Personal information
- Born: February 16, 1994 (age 32) Pittsburgh, Pennsylvania, U.S.
- Listed height: 6 ft 3 in (1.91 m)
- Listed weight: 335 lb (152 kg)

Career information
- High school: Taylor Allderdice (Pittsburgh)
- College: Pittsburgh
- NFL draft: 2017: undrafted

Career history
- Denver Broncos (2017);

Career NFL statistics
- Total tackles: 1
- Stats at Pro Football Reference

= Tyrique Jarrett =

American football player (born 1994)

Tyrique J. Jarrett (born February 16, 1994) is an American former professional football player who was a nose tackle for the Denver Broncos of the National Football League (NFL). He played college football for the Pittsburgh Panthers.

==Early life==
Jarrett played high school football at Taylor Allderdice High School in Pittsburgh, Pennsylvania. In 2011, he was named the Pittsburgh City League's top lineman and helped the team advance to the City League title game.
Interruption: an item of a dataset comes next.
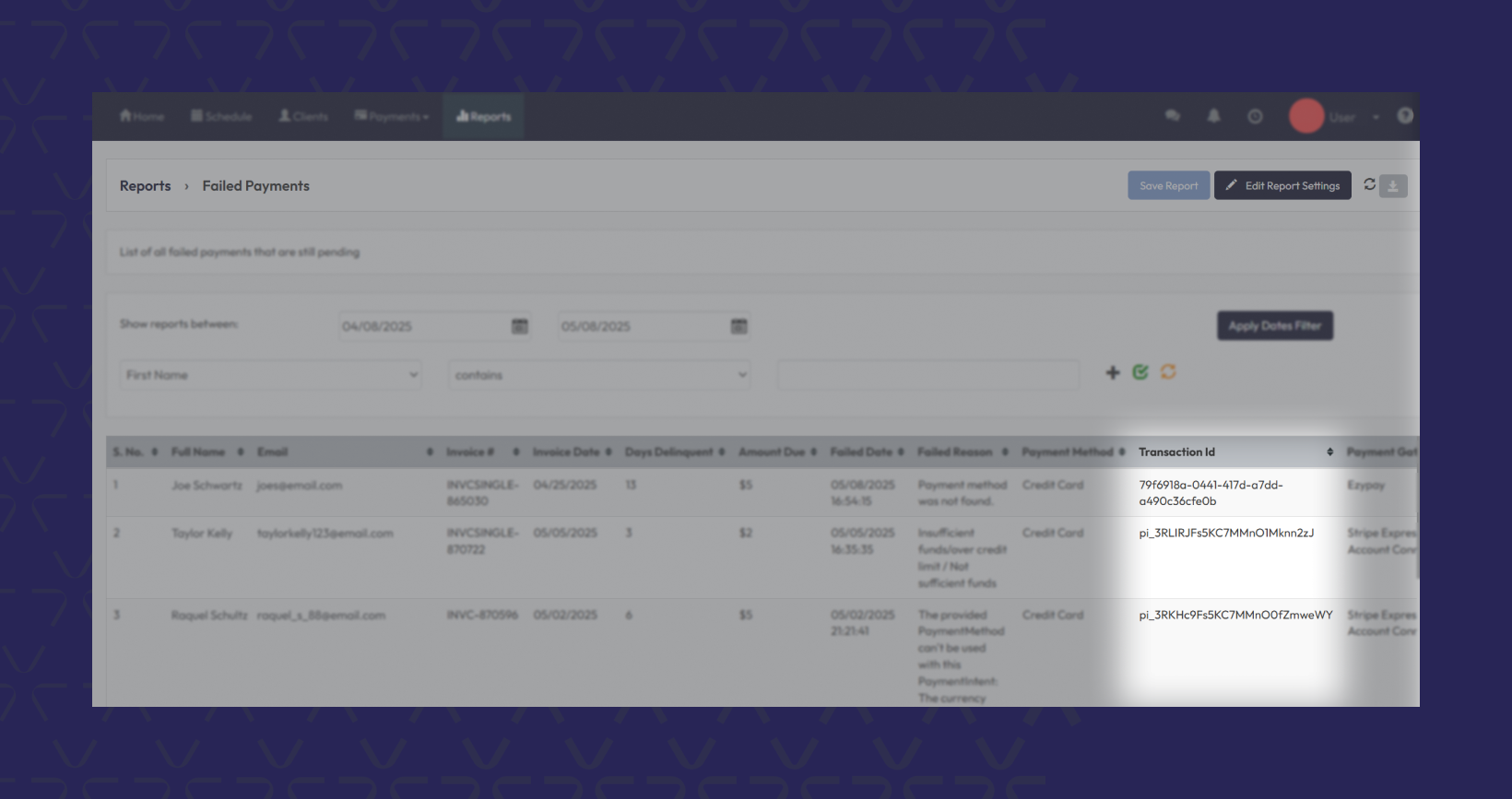
Task: Click Edit Report Settings button
Action: pos(1282,185)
He also earned Pennsylvania Football News All-Class AAAA and Pittsburgh Tribune-Review "Terrific 25" honors while at Taylor Allderdice and was a two-time First-team All-City League selection. Jarrett spent time playing both offense and defense at Taylor Allderdice. He was selected to play in the Big 33 Football Classic in June 2012.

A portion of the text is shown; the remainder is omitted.